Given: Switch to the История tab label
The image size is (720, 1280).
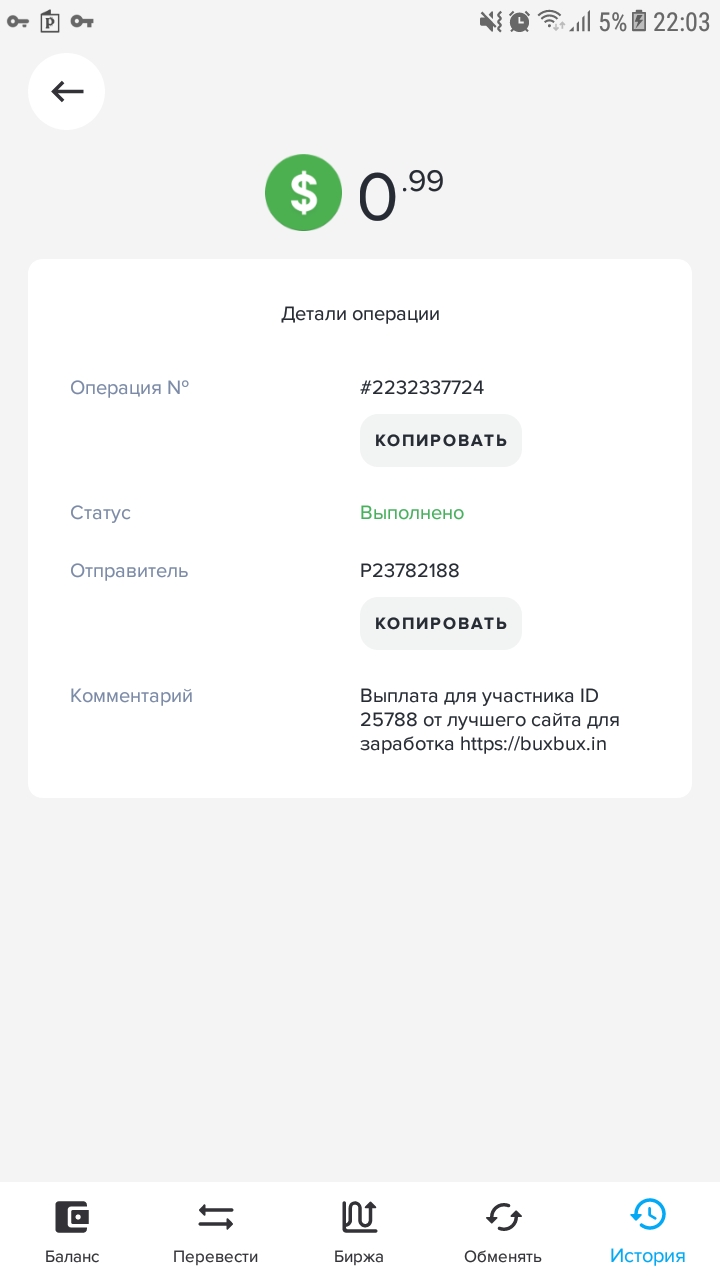Looking at the screenshot, I should click(x=648, y=1257).
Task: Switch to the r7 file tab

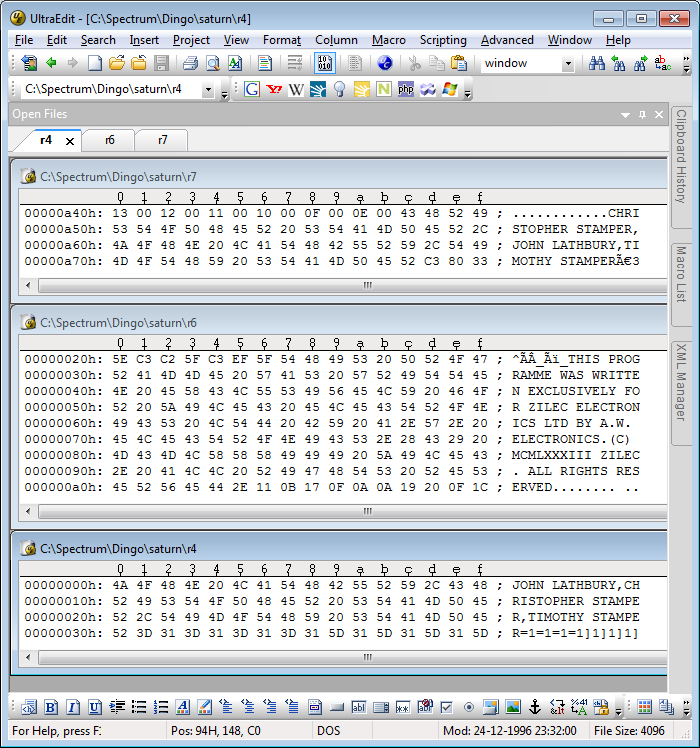Action: pyautogui.click(x=162, y=140)
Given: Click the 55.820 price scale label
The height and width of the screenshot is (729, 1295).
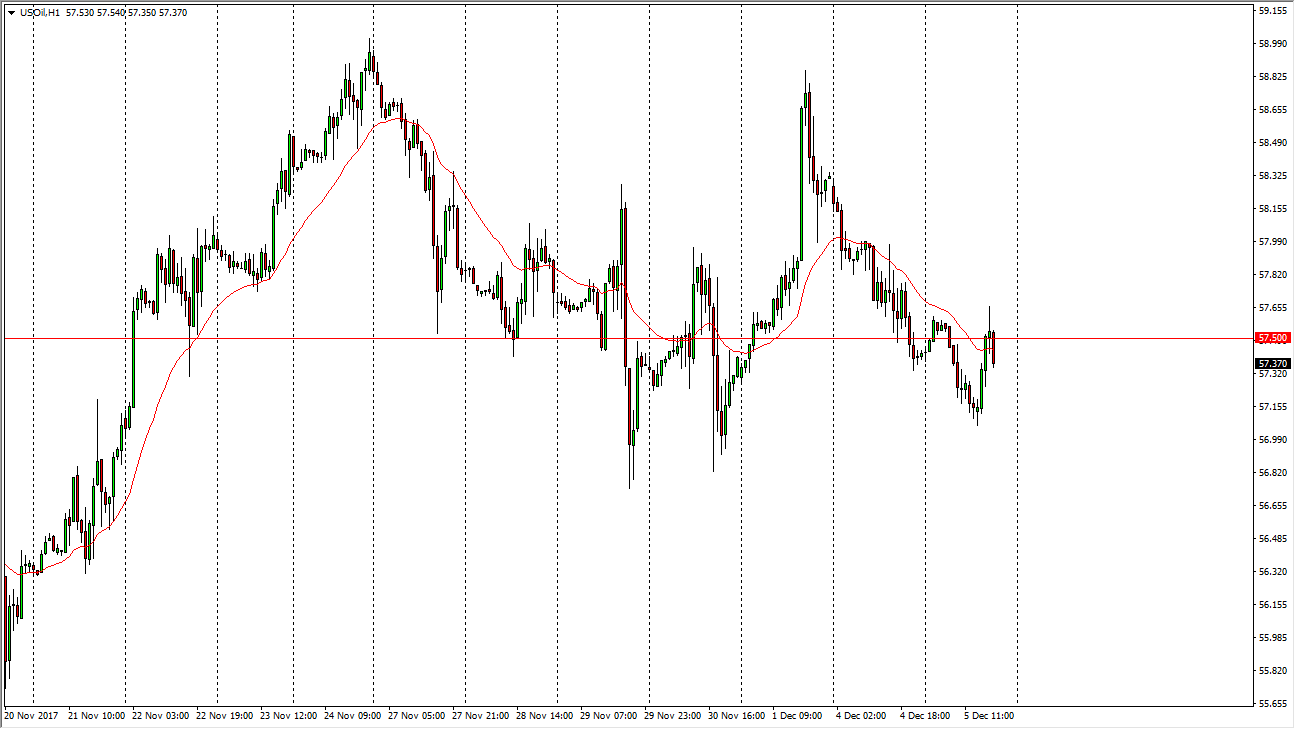Looking at the screenshot, I should 1272,671.
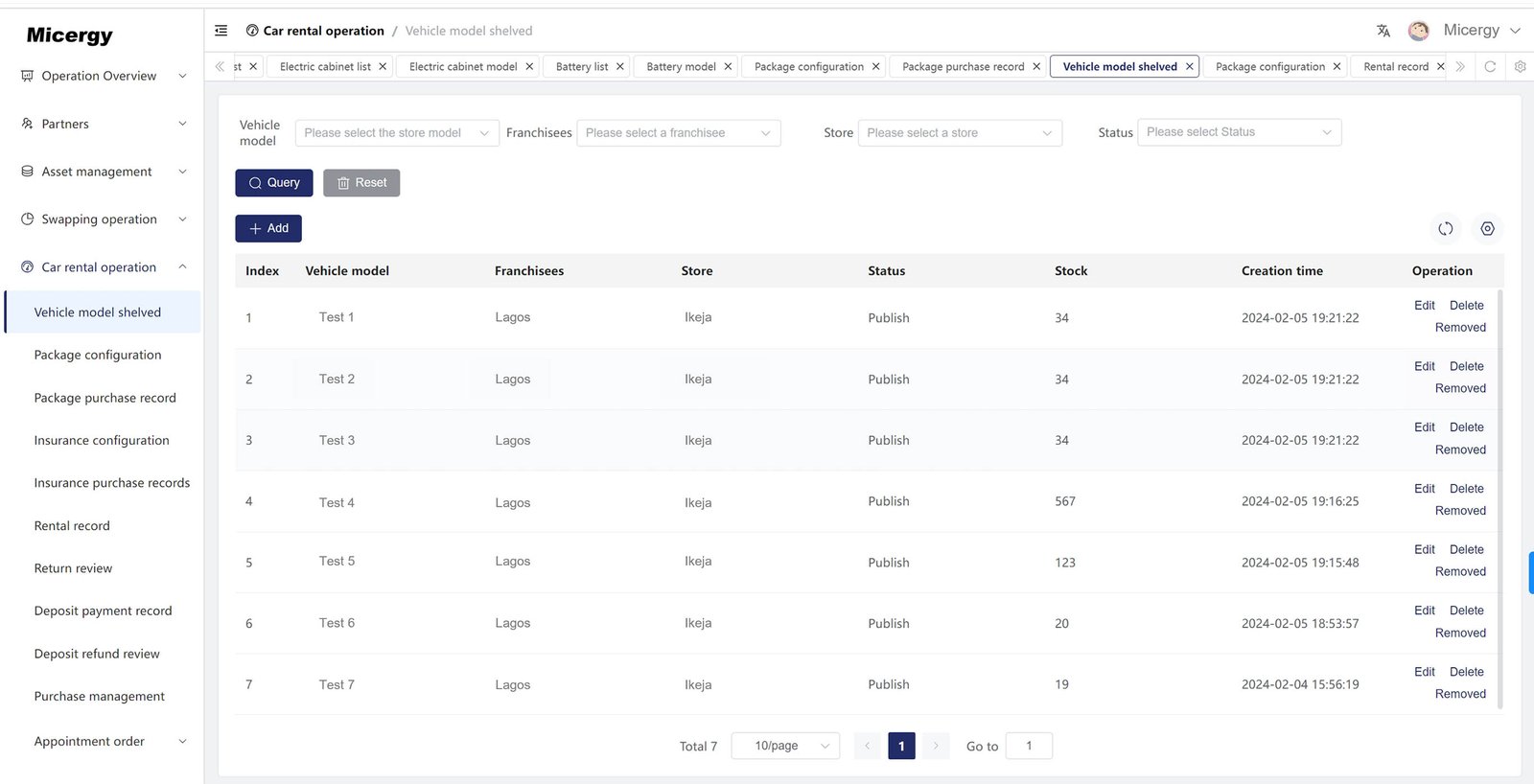Click the Query button
The image size is (1534, 784).
(274, 183)
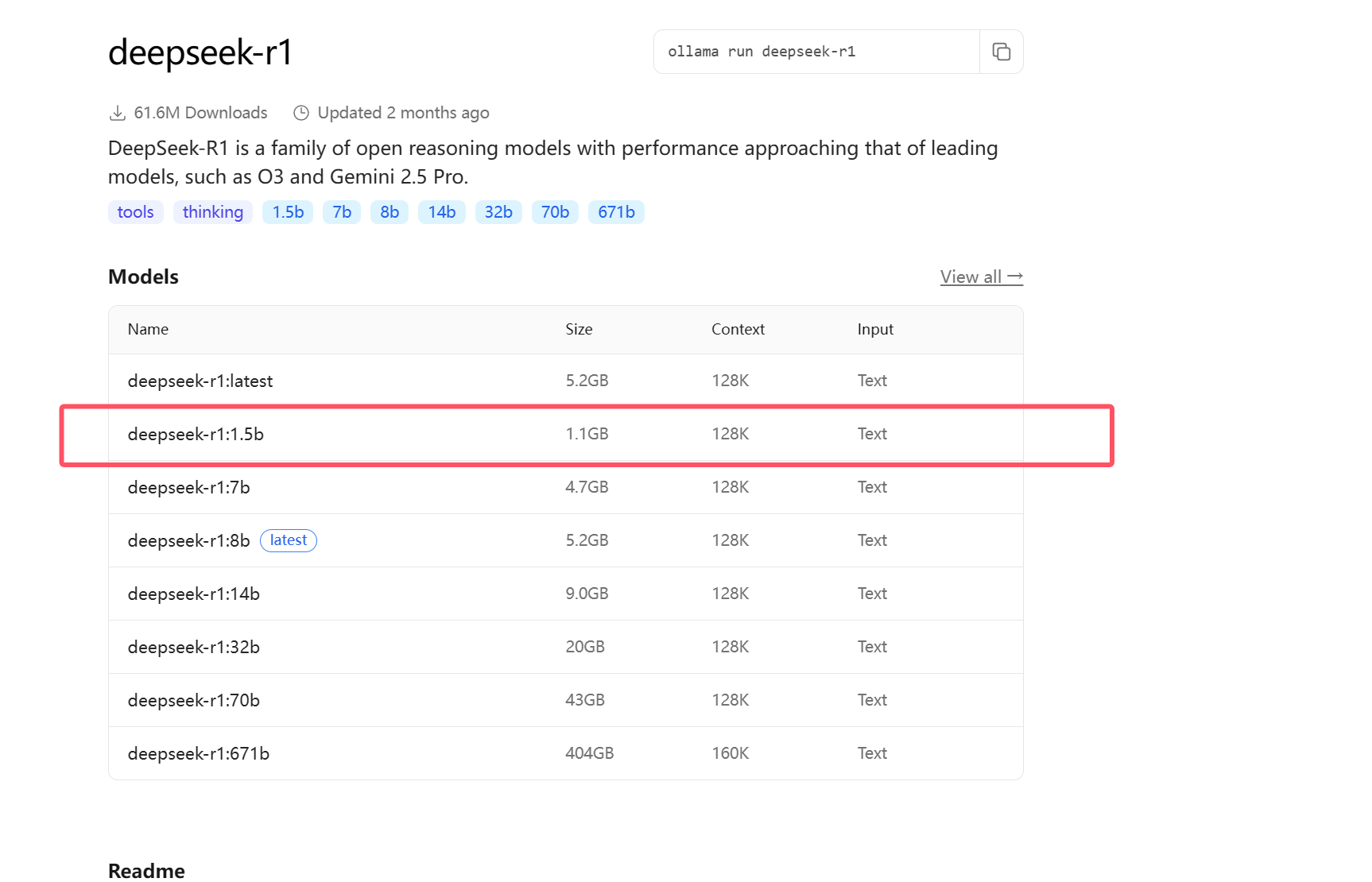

*Instruction*. Rewrite all of the items above, replacing every "Switch to the" with "Open the" and keeping the rest unchanged. Leave out the pictures.

*Response*.
Given: Open the История tab label
The image size is (720, 1280).
Looking at the screenshot, I should click(x=648, y=1257).
Task: Open the r7 file tab

Action: pyautogui.click(x=162, y=140)
Given: Click the 55.820 price scale label
The height and width of the screenshot is (729, 1295).
Looking at the screenshot, I should 1272,671.
Click the Query button
The image size is (1534, 784).
(274, 183)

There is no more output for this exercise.